Oregon Tavern Age: Shit Detector

“I don’t want you to know exactly what you’re getting,” said a Portland bartender as quoted by a weekly rag with writers who like to cuss up a fucking storm in print to make them seem fucking edgy.

The bartender was referring to the fancy drinks he serves in his fancy bar to his fancy customers who pay $13 for what is undoubtedly a mostly liquorless cocktail.

First rule of OTA country: bartenders never talk about the drinks he or she mixes and neither do the customers. We talk about interesting things, such as burn piles and barbecuing eels that ospreys drop from the sky.

I was reading this nonsense at an outdoor table in front of an OTA joint.

It was the day the Governor ordered the county into another Pandemic lockdown and thus my local OTA joint was closed for indoor drinking, depression jags and creative writing for at least three weeks.

Luckily, the new owners had installed outdoor seating when they opened the joint a month ago. They were trying to survive.

I ordered a craft malt liquor and tipped big to do my part to save OTA life. Previous lockdowns had put a dagger in the liver of these dives and many died silent deaths across the state, including the greatest OTA tavern of them all, Turkey’s in Gold Beach. I’m still mourning that incalculable loss.

Perhaps the only good thing to come out of the Pandemic is that you can drink, and drink a lot to support a struggling small business, and feel really good about drinking, and drinking a lot.

I kept reading the article because I was so desperate for reading material I would have read a Jonathan Franzen novel.

“I’ve always used Asian ingredients—bitter melon…toasted rice powder, galangal, and pandan are always flavors I’ve gravitated toward.”
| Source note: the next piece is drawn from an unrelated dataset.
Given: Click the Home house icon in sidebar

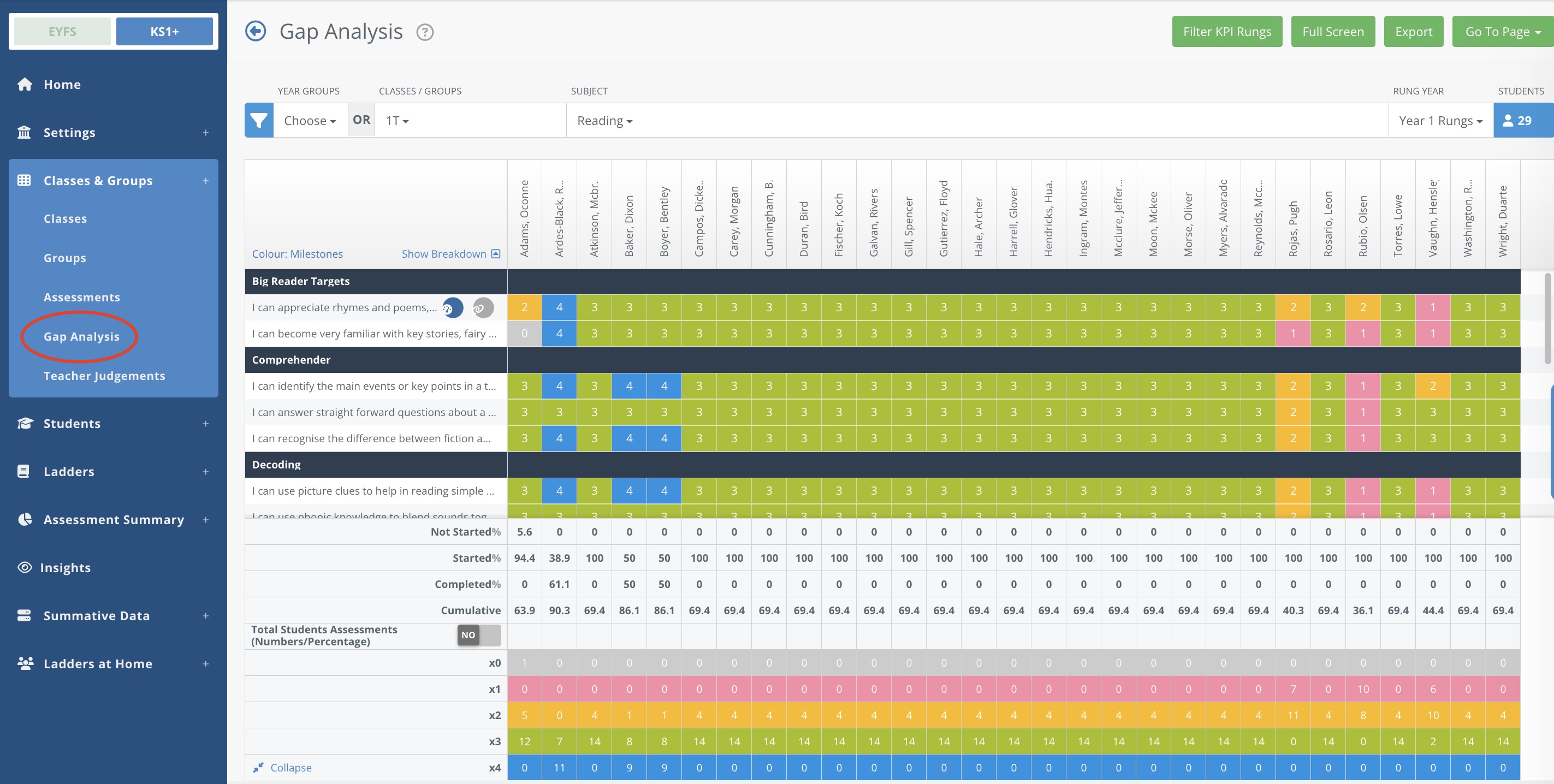Looking at the screenshot, I should (x=25, y=85).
Sure. They must go well with Old Crow.

One of this sorcerer’s signature concoctions includes noir and jasmine. He also infuses his gin with turmeric and makes one drink with chamomile syrup.

I somehow finished the article, in very similar fashion to how you have to finish a dump or pretend something exotic is something better than something simple.

Ernest Hemingway once said: “The most essential gift for a good writer is a built-in, shockproof, shit detector.”

He could have said the same for bartenders.